MedGraph - Rubie^TM
AI-automated Platform
for Rapid & Precise Drug Design

Our knowledge discovery engine consolidates data from diverse sources, extracts valuable insights, and creates a knowledge graph repository. Clients have full access to this repository for identifying drug repositioning opportunities and more.

A) LEAD IDENTIFICATION

Our current database of FDA-approved and investigational drugs is docked to the target's active site. Our search engine selects the most potent drugs with promising activity profiles. To enhance accuracy, we employ post-docking filtering using a protein-ligand interaction fingerprint, considering the structure-activity relationship for active identification.

B) LEAD OPTIMIZATION

Molecular dynamics-FEP precisely calculates the binding free energy of protein-ligand complexes, mimicking the biological environment. It also scrutinizes atomic-level conformational stability and changes induced by protein-ligand dynamics.

A) TARGET IDENTIFICATION

We maintain a regularly updated database of structurally prepared targets covering a wide spectrum of therapeutic and specialty areas. Utilizing HPC-parallel computing, we conduct extensive reverse docking to discover new targets for the ligand of interest. This approach is renowned for identifying safe targets and novel drug use cases.

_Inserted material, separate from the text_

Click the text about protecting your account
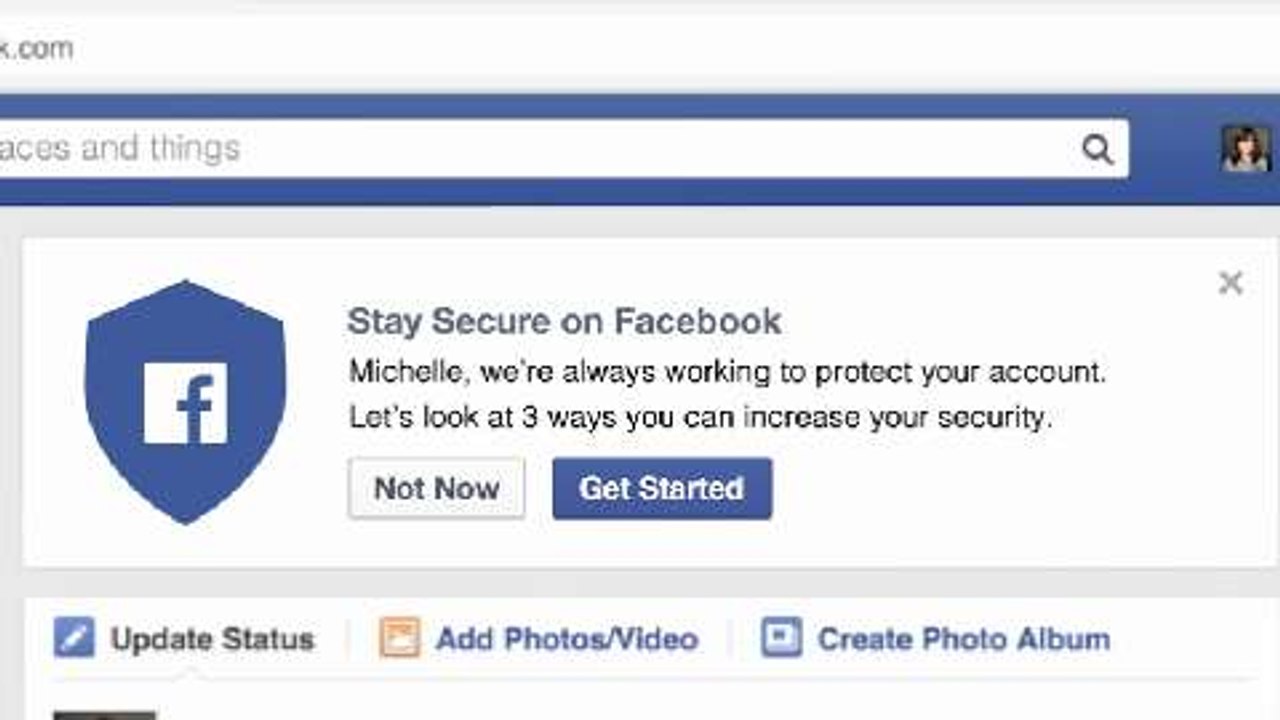1280x720 pixels. point(727,372)
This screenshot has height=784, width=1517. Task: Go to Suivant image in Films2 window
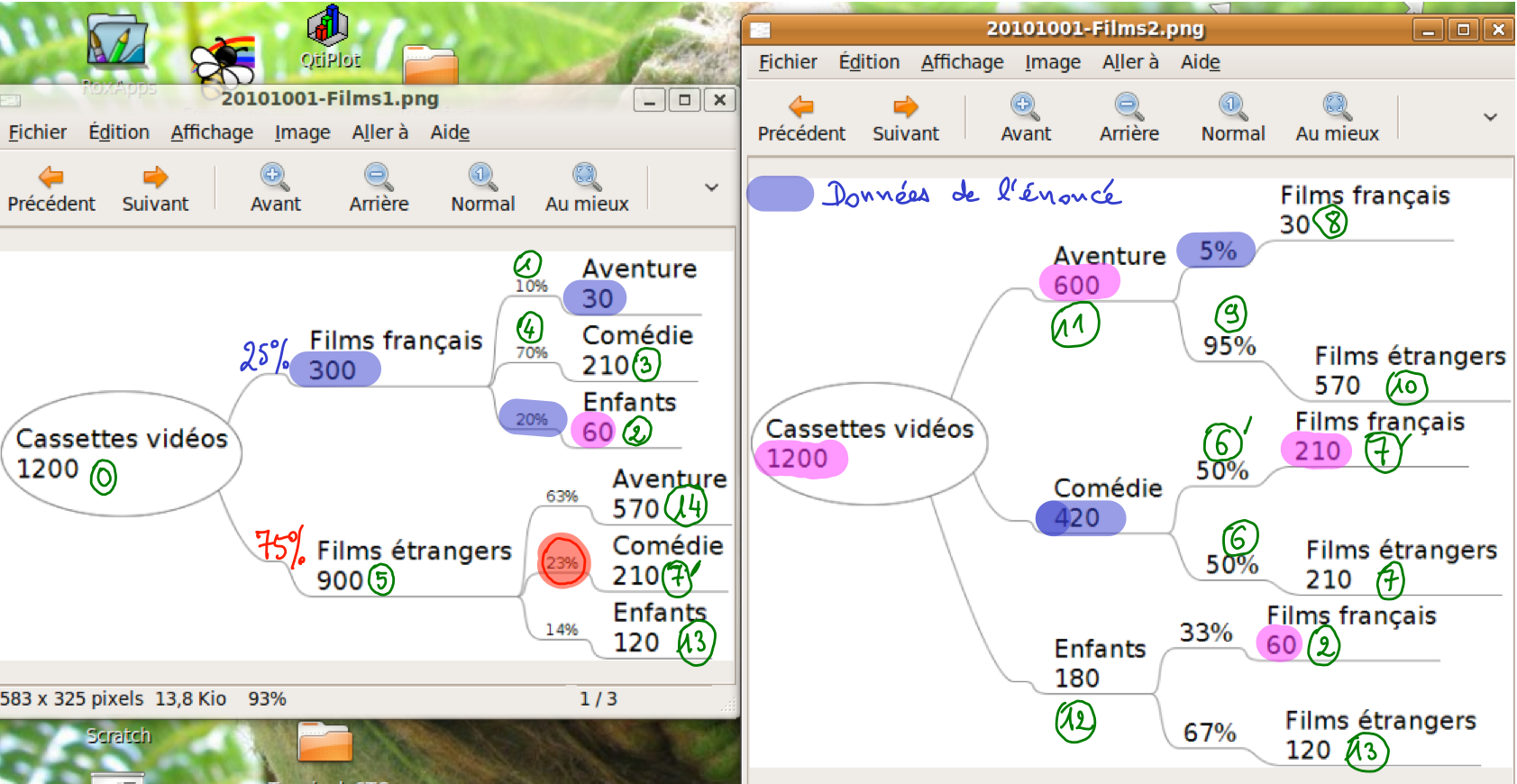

To enhance accuracy and reduce false positives and negatives in classical docking programs, we employ a post-docking rescoring function based on protein-ligand interaction fingerprints within our pipeline.

B) TARGET OPTIMIZATION

We employ Free Energy Perturbation Molecular Dynamics (FEP-MD) simulations to accurately estimate the absolute binding free energy of the complex and analyze conformational changes resulting from protein-ligand binding.